Movies and Metaphors

IMG_5413January 9, 2017

Remember at the beginning of the movie ‘The Matrix’ when Neo is asked to choose between the red pill and the blue pill?  The blue pill would take him back to ‘life’ as he knew it and the red pill would awaken him to the truth about The Matrix. Being our hero, Neo swallows the red pill and awakens suffocating and fighting for his life, jumping into a reality he never dreamed existed.
I feel gypped, like I didn’t get a choice – red pill or blue pill… totally unfair.

Fast forward to Neo and crew strapped down in chairs plugged into a portal plug-in located at the back of their heads which takes them to an alternate reality to wage the battle of good vs evil. Since I am dwelling in metaphor land,  I also have a new ”Power Port’ and while I am in my chair, I am transported to a reality where my port is delivering life saving medicine that will give me super human powers just like Neo, Trinity, Tank and Morpheus, transforming this cancer and giving me more time to further expand on musings about life.

Without the blow-by-blow reprisal of the movie let me just move to the transformative end even though that means leaving out the appearance and the importance of those helping Neo along the way. No Hero’s Journey is complete without those important people in our lives. Our loved ones, friends and even those put in our lives to challenge the status quo…no we can’t forget any of them nor could we do it without them.

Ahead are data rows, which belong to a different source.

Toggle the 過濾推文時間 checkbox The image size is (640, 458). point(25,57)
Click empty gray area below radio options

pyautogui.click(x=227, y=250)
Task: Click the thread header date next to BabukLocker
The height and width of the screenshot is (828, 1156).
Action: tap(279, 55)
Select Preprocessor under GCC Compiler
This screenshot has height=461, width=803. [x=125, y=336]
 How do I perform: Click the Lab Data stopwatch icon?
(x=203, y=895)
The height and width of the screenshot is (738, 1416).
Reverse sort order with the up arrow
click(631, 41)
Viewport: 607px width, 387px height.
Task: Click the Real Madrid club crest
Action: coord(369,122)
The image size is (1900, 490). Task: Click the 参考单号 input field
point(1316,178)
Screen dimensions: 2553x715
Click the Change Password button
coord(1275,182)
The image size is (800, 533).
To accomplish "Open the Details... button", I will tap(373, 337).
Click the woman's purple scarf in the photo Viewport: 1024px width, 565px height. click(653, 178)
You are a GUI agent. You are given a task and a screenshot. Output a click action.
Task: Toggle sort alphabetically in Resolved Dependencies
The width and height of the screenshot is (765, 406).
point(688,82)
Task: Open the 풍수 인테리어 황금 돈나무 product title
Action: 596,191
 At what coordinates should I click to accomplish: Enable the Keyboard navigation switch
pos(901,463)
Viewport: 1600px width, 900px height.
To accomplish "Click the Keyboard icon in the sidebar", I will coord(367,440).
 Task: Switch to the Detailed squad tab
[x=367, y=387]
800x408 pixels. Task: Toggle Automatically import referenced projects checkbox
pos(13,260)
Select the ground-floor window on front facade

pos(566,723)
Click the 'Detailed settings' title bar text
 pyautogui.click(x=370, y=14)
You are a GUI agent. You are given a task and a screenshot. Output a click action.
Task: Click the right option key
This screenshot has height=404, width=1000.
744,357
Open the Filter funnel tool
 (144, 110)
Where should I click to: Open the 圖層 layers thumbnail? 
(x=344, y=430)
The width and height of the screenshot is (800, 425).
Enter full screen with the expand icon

And so to continue my rather long and rambling narrative, Neo like Dorothy finds that when he is at his absolute lowest, he discovers the truth of what he is capable of, has been capable of all along. He finds the power in HIS ruby glass slippers and returns ‘home’. I think I might have to look for an actual pair of ruby glass slippers as a totem during my skip down the yellow brick road, as if I needed a reminder. Or maybe I need that cool computer program where Neo learns how to walk through walls, leap tall buildings and move with the speed of light. I have truly digressed with my update…

My port was inserted on Friday, no complications just sore and a bit bruised.  The hope is that now my life’s blood can be accessed for draws and infusions more easily.  I am also hoping that tomorrow the lovely nurse Shannon will have some good numbing agents on hand as I’m afraid I might resort to physical violence when she pushes a sharp object into my already bruised flesh. Thank goodness Jim will be along to keep me out of jail while continuing to be my rock, my love and reminding me that tomorrow is infusion #4 and the last one of it’s type.

Chemo #3 was harder on my GI tract than 1&2 and it seems that in the last couple of days my hiaital hernia might be reacting badly to the drugs that both kill the cancer cells as well as other fast dividing cells residing in the GI tract. Vignesh will order another PET scan in 2-3 weeks so we can see how well the magic medicine has been working.

That’s my update. I am getting used to my short thin hair and can now be seen in many of the scarves that have been silently hanging for years in the back of my closet whose new job it is to cover my funny looking port site…..my portal!